Saved entries
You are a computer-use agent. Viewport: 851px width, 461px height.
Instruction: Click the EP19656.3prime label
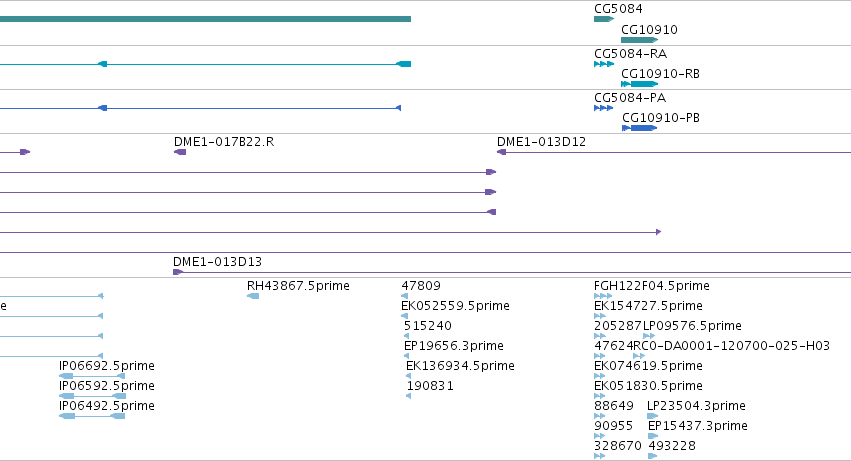454,346
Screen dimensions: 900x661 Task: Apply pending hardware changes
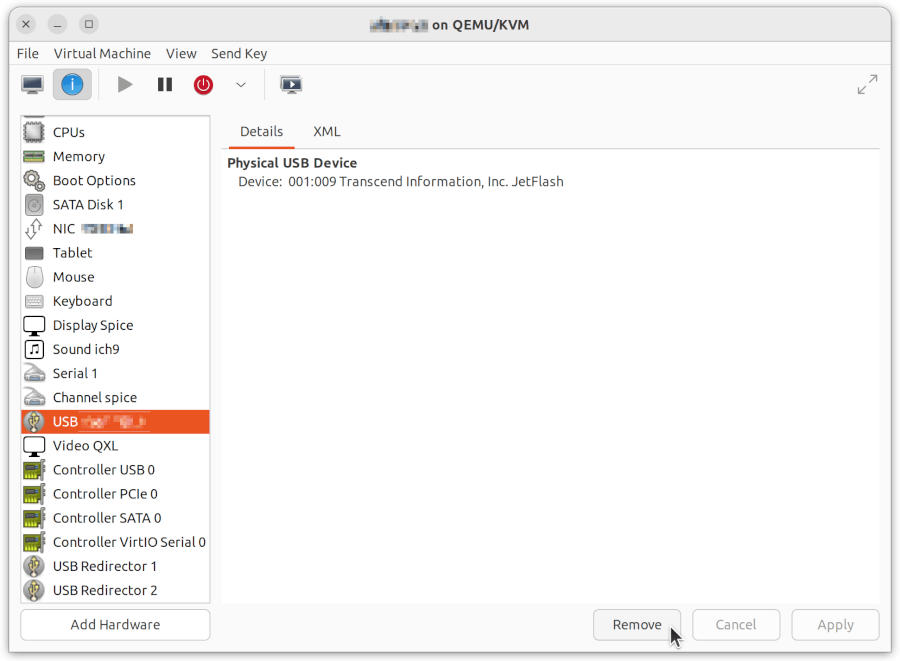pyautogui.click(x=835, y=624)
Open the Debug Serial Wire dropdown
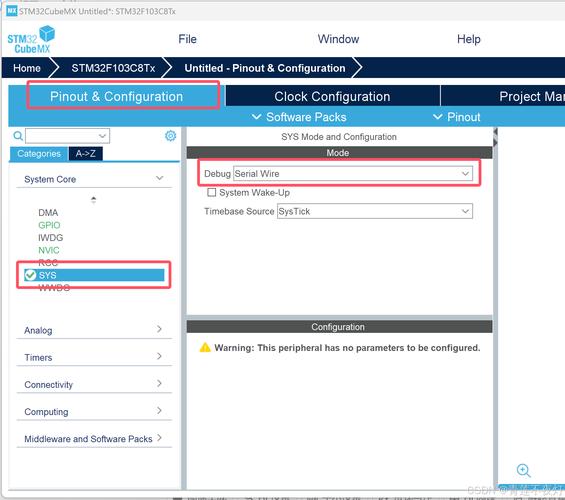This screenshot has width=565, height=500. tap(353, 174)
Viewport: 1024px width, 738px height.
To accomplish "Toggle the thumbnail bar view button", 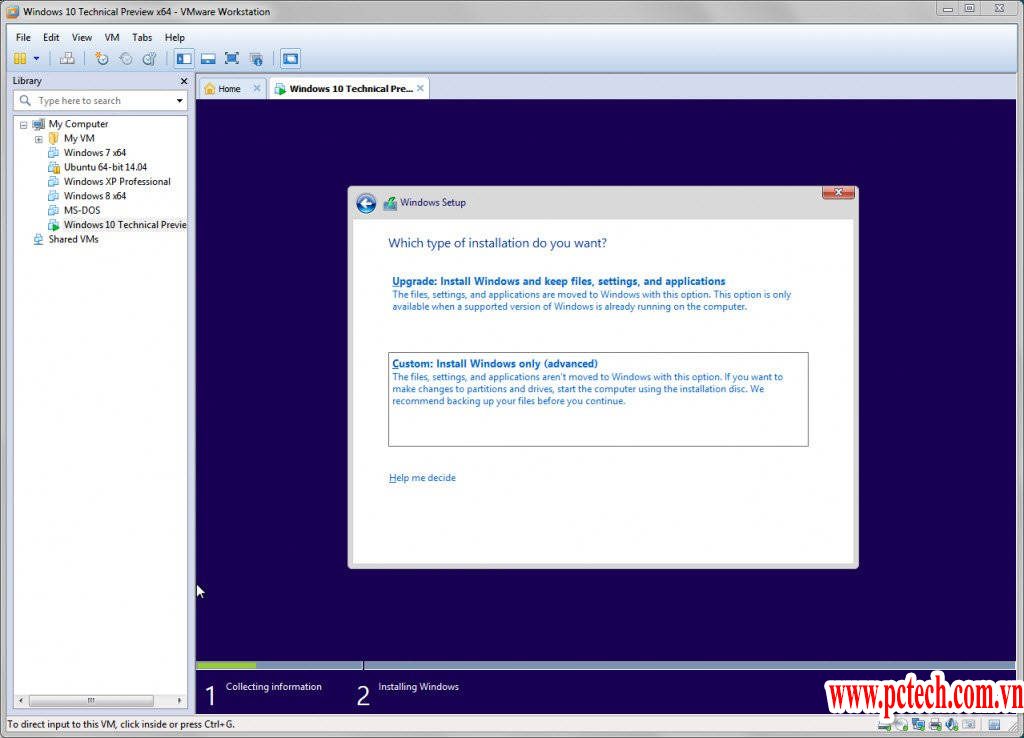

• [PROBLEM]
In your copy of the entries above, keep the text exact and leave out the pictures.

• [SOLUTION TO THIS TASK]
You are a computer-use agent. Viewport: 851px width, 461px height.
Instruction: Click the EP19656.3prime label
454,346
Screen dimensions: 900x661 Task: Apply pending hardware changes
pyautogui.click(x=835, y=624)
Open the Debug Serial Wire dropdown
This screenshot has width=565, height=500. tap(353, 174)
Viewport: 1024px width, 738px height.
To accomplish "Toggle the thumbnail bar view button", 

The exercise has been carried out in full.